15th November 2002, 12:00am
At about 7.15pm on December 28, 1879, the evening express from Edinburgh to Dundee began clattering on to what was hailed as the world’s longest bridge - the two-mile structure across the stormy Firth of Tay.

Minutes later, the 75 passengers and crew had perished, and the engine and all six carriages lay at the bottom of the estuary as a result of what remains the greatest structural failure in British engineering history - the collapse of a section of the bridge more than half a mile long.

The Tay Bridge had opened amid great fanfare just 19 months previously. Queen Victoria had made the crossing, afterwards conferring a knighthood on its designer, Thomas Bouch.

But for all their achievements, engineers such as Bouch still had a lot to learn about the forces that nature could bring to bear on their structures. And in the Firth of Tay, the least understood of those forces was the wind.

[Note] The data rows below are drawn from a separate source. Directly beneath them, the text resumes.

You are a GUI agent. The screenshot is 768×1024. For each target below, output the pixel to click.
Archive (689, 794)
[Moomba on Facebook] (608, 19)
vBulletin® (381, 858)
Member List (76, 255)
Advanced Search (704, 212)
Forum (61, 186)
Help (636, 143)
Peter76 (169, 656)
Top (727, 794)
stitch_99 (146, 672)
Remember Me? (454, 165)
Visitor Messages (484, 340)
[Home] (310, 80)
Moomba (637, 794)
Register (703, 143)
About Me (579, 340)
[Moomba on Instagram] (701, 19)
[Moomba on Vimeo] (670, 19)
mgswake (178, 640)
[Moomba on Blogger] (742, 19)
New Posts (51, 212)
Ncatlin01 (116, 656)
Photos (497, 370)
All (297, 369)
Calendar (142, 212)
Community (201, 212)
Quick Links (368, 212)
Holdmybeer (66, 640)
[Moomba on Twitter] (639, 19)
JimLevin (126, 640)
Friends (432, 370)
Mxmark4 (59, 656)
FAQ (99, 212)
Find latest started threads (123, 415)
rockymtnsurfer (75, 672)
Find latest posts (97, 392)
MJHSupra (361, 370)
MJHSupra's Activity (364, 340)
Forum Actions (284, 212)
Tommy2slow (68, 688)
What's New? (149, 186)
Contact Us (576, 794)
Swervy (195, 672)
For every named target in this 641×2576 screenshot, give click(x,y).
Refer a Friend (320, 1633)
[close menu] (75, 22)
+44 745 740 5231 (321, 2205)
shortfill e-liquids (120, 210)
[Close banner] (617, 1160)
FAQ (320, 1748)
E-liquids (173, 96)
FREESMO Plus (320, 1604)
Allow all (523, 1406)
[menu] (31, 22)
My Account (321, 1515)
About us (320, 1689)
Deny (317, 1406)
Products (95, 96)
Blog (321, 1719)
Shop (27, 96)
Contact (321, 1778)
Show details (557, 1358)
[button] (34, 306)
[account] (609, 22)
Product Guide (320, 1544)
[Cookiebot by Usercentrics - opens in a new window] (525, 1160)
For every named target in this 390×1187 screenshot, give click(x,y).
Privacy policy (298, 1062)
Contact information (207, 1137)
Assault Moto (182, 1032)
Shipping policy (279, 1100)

On that fateful night, gales of up to 70mph were pounding the bridge sideways-on, and a subsequent inquiry found that Bouch’s safety margins were woefully inadequate.

While nobody knows for sure what happened, it seems likely that the wind lifted one of the iron supports clean off its base in mid-estuary, causing the structure to overbalance just as the 114-ton train ran on to it. Without modern wind-tunnel tests or computer modelling, Victorian engineers had to rely on their own experience in such matters. Bouch could not easily have predicted how his bridge would behave in a gale, but his reputation was sunk all the same.

The inquiry decided that the project had been rushed. Shoddy workmanship and maintenance had contributed to the collapse, and as Bouch was responsible for both, he shouldered all the blame.

A broken man, he became ill, dying within a year of the disaster at the age of 58.

But while the collapse finished Bouch, it was the making of another man, the self-styled “tragedian” William McGonagall. His clumsy, cloying poem, “The Tay Bridge Disaster”, brought him universal fame, helping keep alive the memory of Britain’s worst engineering blunder.